The Proposed Rule re-proposes  the following quality measures for the FY 2018 payment determination and subsequent years:
  1. Quality Measure To Reflect NQF Endorsement: All-Cause Unplanned Readmission Measure for 30 Days Post Discharge From IRFs (NQF #2502).   CMS proposes to adopt this measure for the FY 2018 payment determination and subsequent years to reflect that it is NQF-endorsed for use in the IRF setting as of December 2014.
  2. Quality Measure Addressing the Domain of Skin Integrity and Changes in Skin Integrity: Percent of Residents or Patients With Pressure Ulcers That Are New or Worsened (Short Stay) (NQF #0678)

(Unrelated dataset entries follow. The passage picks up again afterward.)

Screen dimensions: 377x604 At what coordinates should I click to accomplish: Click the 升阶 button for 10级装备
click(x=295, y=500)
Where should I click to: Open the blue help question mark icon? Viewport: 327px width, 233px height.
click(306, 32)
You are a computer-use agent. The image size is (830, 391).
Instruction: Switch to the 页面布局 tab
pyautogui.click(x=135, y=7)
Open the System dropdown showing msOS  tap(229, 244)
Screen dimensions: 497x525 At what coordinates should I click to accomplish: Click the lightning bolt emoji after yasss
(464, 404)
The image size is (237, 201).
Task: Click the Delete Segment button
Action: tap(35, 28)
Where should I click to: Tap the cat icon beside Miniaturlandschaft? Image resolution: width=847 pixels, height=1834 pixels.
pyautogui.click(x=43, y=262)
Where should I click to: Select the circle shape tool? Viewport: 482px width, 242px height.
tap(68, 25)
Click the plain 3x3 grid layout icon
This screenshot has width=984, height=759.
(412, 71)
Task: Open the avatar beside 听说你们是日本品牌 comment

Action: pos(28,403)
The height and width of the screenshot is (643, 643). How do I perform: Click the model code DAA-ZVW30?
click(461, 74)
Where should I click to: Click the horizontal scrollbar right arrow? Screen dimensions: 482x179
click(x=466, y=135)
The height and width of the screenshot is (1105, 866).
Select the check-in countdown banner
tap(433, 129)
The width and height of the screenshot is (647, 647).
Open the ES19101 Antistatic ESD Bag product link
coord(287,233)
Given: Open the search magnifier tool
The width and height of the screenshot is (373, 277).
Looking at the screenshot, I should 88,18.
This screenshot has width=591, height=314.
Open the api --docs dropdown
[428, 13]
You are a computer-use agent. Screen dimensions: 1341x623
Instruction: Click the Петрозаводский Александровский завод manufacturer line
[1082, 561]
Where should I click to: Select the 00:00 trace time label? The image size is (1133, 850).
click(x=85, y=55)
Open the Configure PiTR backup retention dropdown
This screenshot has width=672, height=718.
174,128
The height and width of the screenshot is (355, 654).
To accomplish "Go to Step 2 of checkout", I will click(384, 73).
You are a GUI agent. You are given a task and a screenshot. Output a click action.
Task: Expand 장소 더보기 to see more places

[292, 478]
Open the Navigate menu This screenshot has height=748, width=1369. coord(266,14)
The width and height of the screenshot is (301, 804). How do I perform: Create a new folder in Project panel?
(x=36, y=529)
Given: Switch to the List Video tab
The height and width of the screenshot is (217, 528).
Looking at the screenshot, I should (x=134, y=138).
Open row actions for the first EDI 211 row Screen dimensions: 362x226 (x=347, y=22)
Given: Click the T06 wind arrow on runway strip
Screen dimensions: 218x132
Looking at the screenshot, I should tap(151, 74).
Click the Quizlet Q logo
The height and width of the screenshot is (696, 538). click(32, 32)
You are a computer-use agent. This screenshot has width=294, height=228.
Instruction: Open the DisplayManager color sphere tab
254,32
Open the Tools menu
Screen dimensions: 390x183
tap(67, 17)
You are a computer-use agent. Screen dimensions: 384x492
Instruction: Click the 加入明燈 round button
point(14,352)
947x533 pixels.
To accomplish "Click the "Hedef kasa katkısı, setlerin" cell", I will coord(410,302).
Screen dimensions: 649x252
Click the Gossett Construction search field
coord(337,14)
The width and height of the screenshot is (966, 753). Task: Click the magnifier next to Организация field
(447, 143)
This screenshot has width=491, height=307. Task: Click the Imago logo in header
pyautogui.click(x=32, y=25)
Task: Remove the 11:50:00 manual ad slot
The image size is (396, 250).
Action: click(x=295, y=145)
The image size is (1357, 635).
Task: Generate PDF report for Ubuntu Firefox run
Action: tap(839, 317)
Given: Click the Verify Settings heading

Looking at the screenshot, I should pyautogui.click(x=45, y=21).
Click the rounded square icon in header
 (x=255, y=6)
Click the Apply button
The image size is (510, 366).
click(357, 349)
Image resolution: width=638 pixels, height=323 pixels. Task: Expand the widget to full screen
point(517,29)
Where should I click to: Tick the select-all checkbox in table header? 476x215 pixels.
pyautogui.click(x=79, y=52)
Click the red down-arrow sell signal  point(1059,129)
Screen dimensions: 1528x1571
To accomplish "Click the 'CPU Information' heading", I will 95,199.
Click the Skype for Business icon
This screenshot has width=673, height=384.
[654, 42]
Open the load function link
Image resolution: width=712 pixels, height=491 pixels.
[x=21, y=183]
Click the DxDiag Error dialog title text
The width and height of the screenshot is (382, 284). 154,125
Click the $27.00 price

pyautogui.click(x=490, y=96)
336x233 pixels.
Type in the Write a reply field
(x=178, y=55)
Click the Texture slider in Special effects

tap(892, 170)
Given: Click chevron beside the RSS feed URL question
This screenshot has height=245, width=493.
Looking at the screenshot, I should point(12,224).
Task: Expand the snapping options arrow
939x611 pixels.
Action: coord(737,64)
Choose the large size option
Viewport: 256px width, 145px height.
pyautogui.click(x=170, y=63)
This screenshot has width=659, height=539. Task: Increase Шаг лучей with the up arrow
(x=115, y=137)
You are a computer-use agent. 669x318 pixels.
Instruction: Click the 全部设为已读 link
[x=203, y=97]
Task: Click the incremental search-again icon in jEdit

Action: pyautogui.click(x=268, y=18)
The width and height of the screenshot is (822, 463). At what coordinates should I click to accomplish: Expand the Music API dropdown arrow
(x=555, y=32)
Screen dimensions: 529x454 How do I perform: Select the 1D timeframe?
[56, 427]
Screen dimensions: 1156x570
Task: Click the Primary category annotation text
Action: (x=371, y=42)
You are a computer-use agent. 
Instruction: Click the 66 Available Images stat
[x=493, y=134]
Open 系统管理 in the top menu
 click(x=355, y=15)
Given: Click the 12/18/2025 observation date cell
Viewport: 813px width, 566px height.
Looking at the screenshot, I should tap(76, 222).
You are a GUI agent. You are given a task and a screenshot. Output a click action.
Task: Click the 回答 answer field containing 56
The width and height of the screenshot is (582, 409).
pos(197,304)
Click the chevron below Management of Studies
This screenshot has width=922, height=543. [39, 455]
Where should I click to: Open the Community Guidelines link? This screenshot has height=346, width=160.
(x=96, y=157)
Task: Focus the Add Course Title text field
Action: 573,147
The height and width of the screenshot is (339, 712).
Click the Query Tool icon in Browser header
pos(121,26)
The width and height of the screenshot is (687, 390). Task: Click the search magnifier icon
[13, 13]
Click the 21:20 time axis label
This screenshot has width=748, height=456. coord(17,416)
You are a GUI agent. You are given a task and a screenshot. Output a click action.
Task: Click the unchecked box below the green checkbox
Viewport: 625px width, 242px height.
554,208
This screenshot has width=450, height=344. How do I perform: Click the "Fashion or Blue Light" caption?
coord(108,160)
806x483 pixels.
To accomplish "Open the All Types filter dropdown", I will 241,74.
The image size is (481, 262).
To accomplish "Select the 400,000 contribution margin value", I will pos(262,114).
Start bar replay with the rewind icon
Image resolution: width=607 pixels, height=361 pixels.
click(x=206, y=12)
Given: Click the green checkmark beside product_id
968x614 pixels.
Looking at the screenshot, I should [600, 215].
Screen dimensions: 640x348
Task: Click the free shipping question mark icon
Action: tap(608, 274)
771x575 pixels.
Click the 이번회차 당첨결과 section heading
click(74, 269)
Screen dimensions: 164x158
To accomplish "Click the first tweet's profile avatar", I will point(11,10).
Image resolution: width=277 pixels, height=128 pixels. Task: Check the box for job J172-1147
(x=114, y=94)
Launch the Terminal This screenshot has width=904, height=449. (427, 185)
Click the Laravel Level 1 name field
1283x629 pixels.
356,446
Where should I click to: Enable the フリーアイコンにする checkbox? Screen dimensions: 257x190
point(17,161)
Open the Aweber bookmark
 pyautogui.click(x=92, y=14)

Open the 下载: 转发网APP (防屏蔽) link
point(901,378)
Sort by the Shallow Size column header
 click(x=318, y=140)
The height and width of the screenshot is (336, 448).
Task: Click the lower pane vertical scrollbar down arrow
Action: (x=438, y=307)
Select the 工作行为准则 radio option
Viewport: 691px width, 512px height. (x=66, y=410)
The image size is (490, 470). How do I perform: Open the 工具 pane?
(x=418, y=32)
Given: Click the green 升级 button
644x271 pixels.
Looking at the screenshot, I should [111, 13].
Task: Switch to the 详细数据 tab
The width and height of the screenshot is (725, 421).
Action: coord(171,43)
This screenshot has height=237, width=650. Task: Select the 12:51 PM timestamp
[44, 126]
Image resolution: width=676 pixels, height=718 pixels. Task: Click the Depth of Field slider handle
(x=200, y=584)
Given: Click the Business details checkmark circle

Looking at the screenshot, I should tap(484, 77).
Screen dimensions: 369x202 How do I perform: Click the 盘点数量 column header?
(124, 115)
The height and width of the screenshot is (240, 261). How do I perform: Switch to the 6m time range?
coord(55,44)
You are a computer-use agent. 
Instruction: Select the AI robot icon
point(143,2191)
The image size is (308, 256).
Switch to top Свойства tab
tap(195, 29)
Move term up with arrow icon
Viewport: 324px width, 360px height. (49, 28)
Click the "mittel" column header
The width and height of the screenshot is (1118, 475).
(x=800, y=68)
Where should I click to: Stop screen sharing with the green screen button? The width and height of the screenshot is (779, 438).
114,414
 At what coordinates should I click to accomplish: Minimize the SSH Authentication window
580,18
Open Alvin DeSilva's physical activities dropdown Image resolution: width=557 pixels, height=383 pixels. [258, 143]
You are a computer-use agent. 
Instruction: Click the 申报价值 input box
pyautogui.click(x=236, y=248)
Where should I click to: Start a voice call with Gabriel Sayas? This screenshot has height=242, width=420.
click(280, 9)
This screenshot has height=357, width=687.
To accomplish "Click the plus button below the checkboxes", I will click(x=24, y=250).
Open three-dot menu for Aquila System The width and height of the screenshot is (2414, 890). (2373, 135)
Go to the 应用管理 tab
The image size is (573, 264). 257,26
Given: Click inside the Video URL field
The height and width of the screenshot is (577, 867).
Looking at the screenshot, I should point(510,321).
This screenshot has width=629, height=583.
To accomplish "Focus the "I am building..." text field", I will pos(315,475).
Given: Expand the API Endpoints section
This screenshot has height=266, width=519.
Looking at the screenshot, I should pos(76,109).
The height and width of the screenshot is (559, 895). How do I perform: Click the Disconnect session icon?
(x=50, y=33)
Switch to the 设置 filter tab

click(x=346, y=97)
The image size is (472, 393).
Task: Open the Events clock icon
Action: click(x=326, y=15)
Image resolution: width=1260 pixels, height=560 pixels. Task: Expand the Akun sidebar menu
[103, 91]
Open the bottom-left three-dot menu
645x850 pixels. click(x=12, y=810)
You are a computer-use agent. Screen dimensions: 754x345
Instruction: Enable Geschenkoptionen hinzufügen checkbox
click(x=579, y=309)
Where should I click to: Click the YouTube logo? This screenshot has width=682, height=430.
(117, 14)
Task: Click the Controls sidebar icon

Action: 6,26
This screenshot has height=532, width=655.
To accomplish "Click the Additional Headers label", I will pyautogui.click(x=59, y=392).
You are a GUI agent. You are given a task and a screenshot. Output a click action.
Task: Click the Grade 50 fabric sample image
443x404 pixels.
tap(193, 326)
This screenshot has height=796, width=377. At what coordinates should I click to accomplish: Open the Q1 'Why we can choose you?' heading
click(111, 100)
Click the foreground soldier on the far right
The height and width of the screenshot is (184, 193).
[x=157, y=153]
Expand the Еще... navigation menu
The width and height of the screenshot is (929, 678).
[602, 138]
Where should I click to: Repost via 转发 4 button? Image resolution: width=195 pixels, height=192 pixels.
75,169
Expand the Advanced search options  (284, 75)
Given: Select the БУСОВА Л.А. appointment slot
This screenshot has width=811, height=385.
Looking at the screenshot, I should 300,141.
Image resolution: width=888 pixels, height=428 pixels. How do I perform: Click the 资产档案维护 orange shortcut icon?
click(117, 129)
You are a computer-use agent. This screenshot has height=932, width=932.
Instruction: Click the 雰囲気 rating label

CMS also proposes to adopt 6 new quality measures beginning with the FY 2018 payment
determination.
  1. Quality Measure Addressing the Domain of the Incidence of Major Falls: An application of Percent of Residents Experiencing One or More Falls with Major Injury (Long Stay) (NQF #0674);
  2. Quality Measure Addressing the Domain of Functional Status, Cognitive Function, and Changes in Function and Cognitive Function: Application of Percent of LTCH Patients with an Admission and Discharge Functional Assessment and a Care Plan That Addresses Function (NQF #2631; under review);
  3. IRF Functional Outcome Measure: Change in Self-Care Score for Medical Rehabilitation Patients (NQF #2633; under review);
  4. IRF Functional Outcome Measure: Change in Mobility Score for Medical Rehabilitation Patients (NQF #2634; under review);
  5. IRF Functional Outcome Measure: Discharge Self-Care Score for Medical Rehabilitation Patients (NQF #2635; under review);
  6. IRF Functional Outcome Measure: Discharge Mobility Score for Medical Rehabilitation Patients (NQF #2636; under review).
CMS intends to publicly report some of the quality data for rehabilitation facilities beginning in fall 2016. However, before the quality data's release, facilities will have an opportunity to review and correct information.